**SOURCE DATA**.

▶

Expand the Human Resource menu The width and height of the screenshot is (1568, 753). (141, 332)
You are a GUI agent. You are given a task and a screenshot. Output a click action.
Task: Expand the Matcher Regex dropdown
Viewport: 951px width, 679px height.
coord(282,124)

◀

Each line above must be output exactly as it stands.

**TASK SOLUTION**.
Expand the Human Resource menu The width and height of the screenshot is (1568, 753). (141, 332)
You are a GUI agent. You are given a task and a screenshot. Output a click action.
Task: Expand the Matcher Regex dropdown
Viewport: 951px width, 679px height.
coord(282,124)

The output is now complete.